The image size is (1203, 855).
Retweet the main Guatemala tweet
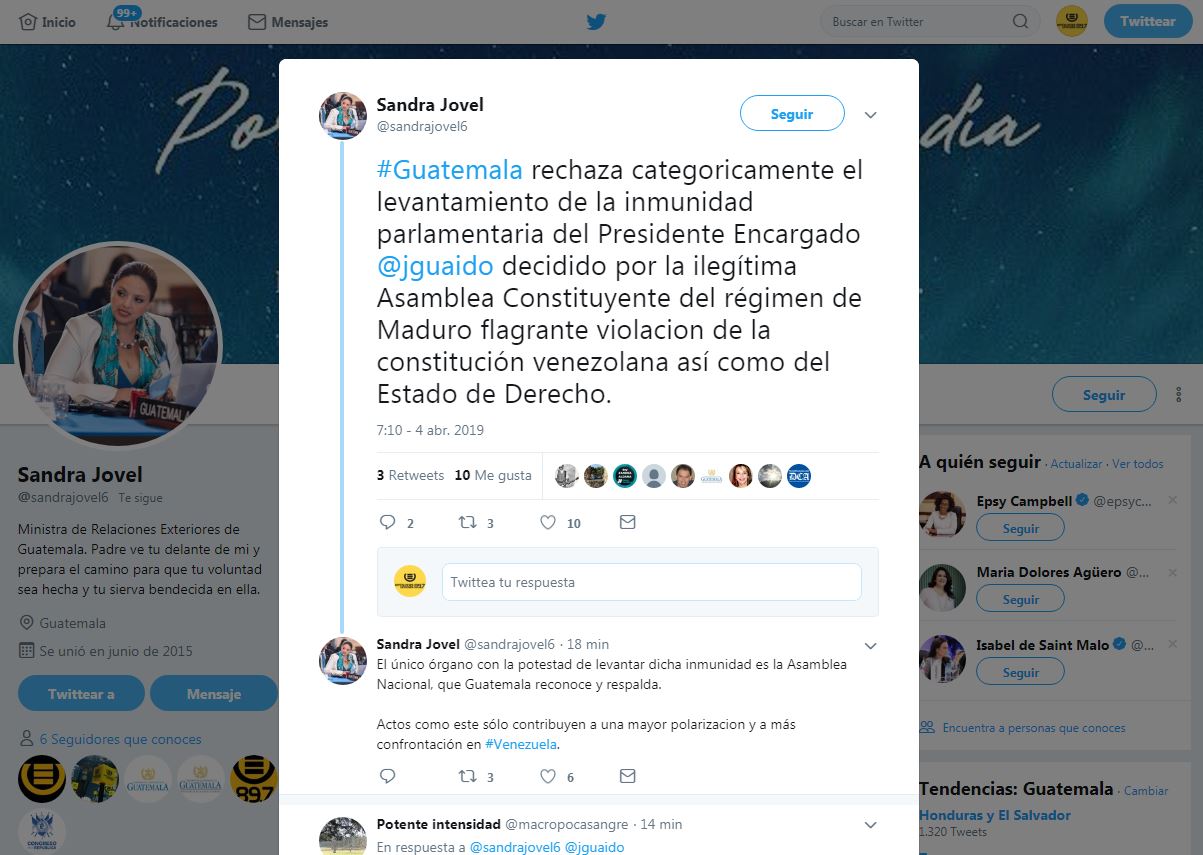[x=467, y=522]
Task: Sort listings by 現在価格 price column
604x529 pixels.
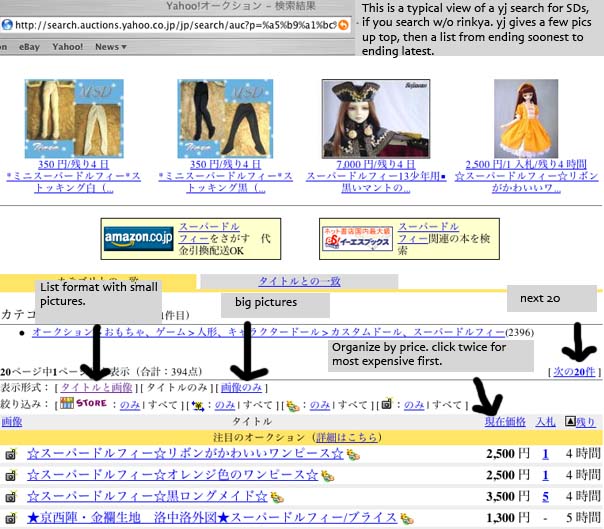Action: 507,423
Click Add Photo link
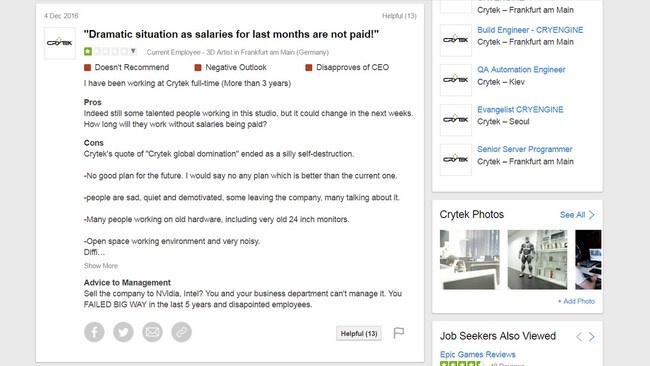650x366 pixels. (x=576, y=301)
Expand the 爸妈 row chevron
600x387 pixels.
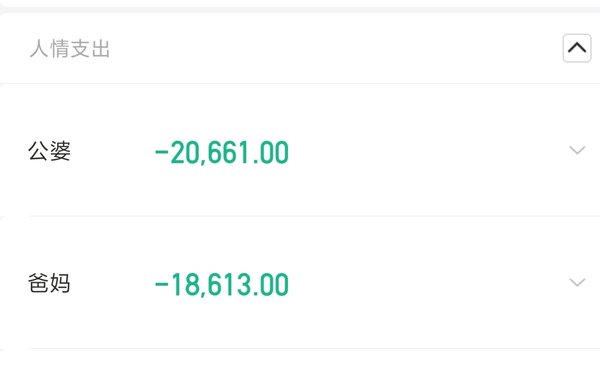click(577, 282)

Task brief: Omit the pictures, then give every record back exactly as it stands.

Response below:
The image size is (1203, 855).
Retweet the main Guatemala tweet
[x=467, y=522]
Task: Sort listings by 現在価格 price column
604x529 pixels.
Action: 507,423
Click Add Photo link
650x366 pixels. (x=576, y=301)
Expand the 爸妈 row chevron
600x387 pixels.
click(577, 282)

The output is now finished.